**やること**
1 – 瀬戸の陶芸家の話のうち「愛知県瀬戸市は焼き物で有名で」から「1968年、24歳の時、旭町(現在の尾張旭市)にあった窯業訓練校に入校した。」までの部分を、「陶芸家」を「焼き物作家」と入れ替えて書き直してください。
2 – 瀬戸の陶芸家の話で「岡崎さんは1944年に」で始まる段落を、大事な事実を残して短くまとめてください。
3 – 瀬戸の陶芸家の話の続きを、最後の文のあとから書いてください。

**抜き出した文章**
######

愛知県瀬戸市は焼き物で有名であるが、近年は円高の影響などで以前ほど活気がないように見受けられる。
瀬戸の陶芸家の多くは現在、ガス窯や電気窯を使っているけれども、その中で昔の焼き方を再現してみようと、
穴窯を作り、薪をで焚いている陶芸家がいた。岡崎隆彌さんという方で、今は三重県阿山町で仕事をされている。
岡崎さんのされていることは、時間を超越した技術の承継と思われる。
今回、岡崎さんから、その活動について直接話をうかがった。



写真1 瀬戸で使っていた窯

1 陶芸家を志す

岡崎さんは1944年に大阪で生まれ、大阪で育った。陶芸家の家庭に育ったのではなかった。
1968年、24歳の時、旭町(現在の尾張旭市)にあった窯業訓練校に入校した。
翌年卒業し、京都で就職する事が決まっていたけれども、訳あって瀬戸にあるタイル会社に就職した。

######

**データの抜き出し**
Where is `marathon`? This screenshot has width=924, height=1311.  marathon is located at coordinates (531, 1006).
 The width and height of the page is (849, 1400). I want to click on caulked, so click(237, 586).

######

**答え**
1 –
愛知県瀬戸市は焼き物で有名であるが、近年は円高の影響などで以前ほど活気がないように見受けられる。
瀬戸の焼き物作家の多くは現在、ガス窯や電気窯を使っているけれども、その中で昔の焼き方を再現してみようと、
穴窯を作り、薪をで焚いている焼き物作家がいた。岡崎隆彌さんという方で、今は三重県阿山町で仕事をされている。
岡崎さんのされていることは、時間を超越した技術の承継と思われる。
今回、岡崎さんから、その活動について直接話をうかがった。



写真1 瀬戸で使っていた窯

1 焼き物作家を志す

岡崎さんは1944年に大阪で生まれ、大阪で育った。焼き物作家の家庭に育ったのではなかった。
1968年、24歳の時、旭町(現在の尾張旭市)にあった窯業訓練校に入校した。

2 – 岡崎さんは1944年に大阪で生まれ育ち、陶芸家の家の出ではなかった。1968年、24歳で旭町（現在の尾張旭市）の窯業訓練校に入り、翌年卒業した。京都での就職が決まっていたが、訳あって瀬戸のタイル会社に就職した。

3 –
写真2 養老で作った窯

何度か転職をした後、1979年、35歳で独立した。
瀬戸市内でガス窯を使って創作を始めた。それまで、
瀬戸の陶芸家に弟子入りしていたわけではなかった。
「当時、家族を養うために稼がなければなりませんでした。」
技術営業職で全国を飛び回り、瀬戸のレベルでは比較的良い給料を得られました。
「弟子の立場だったら、小遣い程度の金しか入らず、生活できなかったでしょう」
そして、薪で焚く窯に興味を持ったのは、独立してからのことですが、
瀬戸市品野町で薪の窯をやっている友人がいて2、3個焼いてもらい、
それがとても良かったので、薪の窯をやろうと考えました。
あの焼き具合が何とも言えずいいものです。
焼き物をやるなら薪で焚く窯でなければと思い、1981年に煉瓦約千丁で
焚き口から煙突まで約3メートルの小さい窯を作りました。
作り方を教えてくれる人がいないので、自分で考えて作りました」ということである。

2 本格的に活動を始める


「町の中で薪の窯をやると煙の害があるので、1983年に瀬戸市吉野町にある、知人の土地を借りて、
丘の斜面に穴窯を作りました。
煉瓦五千丁を使い、長さ約14メートルの本格的なものでした」これも岡崎さんの考案による手作りである。
ただ、いろいろと事情があり、古窯と同様の穴窯を復元するまでにはならなかった。
また、1993年には、頼まれて岐阜県養老で穴窯を作ったりもした。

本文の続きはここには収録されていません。